Kindly let me know when we will have a final build with all ther required patches.
Based on comment 43 and 44, we are still waiting for the new build with relevant fixes. Once we have that, will start the verification process for hotfix.
Verified this bug with latest glusterfs and ganesha builds and the original issue "OOM kill of nfs-ganesha process while executing iozone" is not reproducible. Tried with below scenarios: * plain nfs-ganesha mount * On volume with quota enabled. * On volume with quota and failover/failback The customer bug (https://bugzilla.redhat.com/show_bug.cgi?id=1282669) and the ganesha memory consumption related issues will now be tracked as part of (https://bugzilla.redhat.com/show_bug.cgi?id=1337867) bug. For any hotfix related requests, please update bug 1337867 with the details. Based on above explanation, amrking this bug as Verified.

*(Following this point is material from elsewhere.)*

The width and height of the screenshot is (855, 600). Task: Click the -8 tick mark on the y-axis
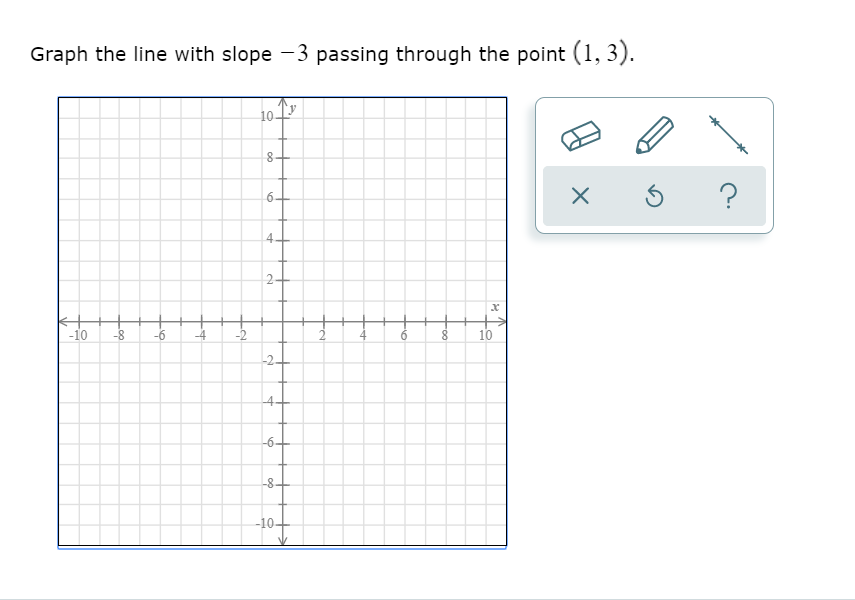(x=283, y=486)
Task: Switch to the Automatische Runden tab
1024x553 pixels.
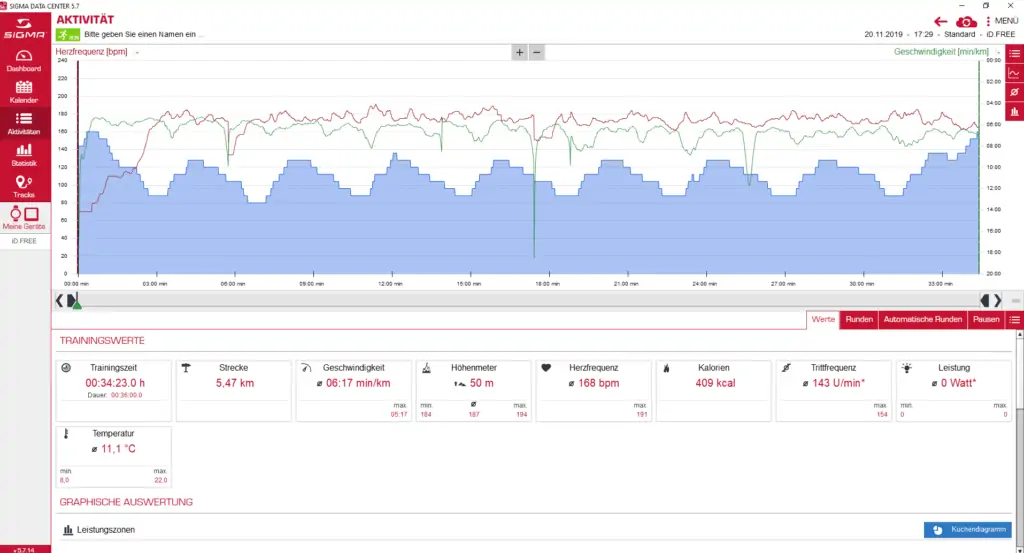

Soumya, Could you review and sign-off the edited doc text.
Divya, doc_text looks good to me. Few minor corrections needed for the below statement - >>> With this fix, gfapi immediately flushes the inodes in which NFS-ganesha releases and also to limit the number of entries nfs-ganesha can cache by adding configuration option to '/etc/ganesha/ganesha.conf' file. Update: With this fix, gfapi immediately flushes the inodes which NFS-ganesha releases and also to limit the number of entries nfs-ganesha can cache, a new configuration option is added to '/etc/ganesha/ganesha.conf' file.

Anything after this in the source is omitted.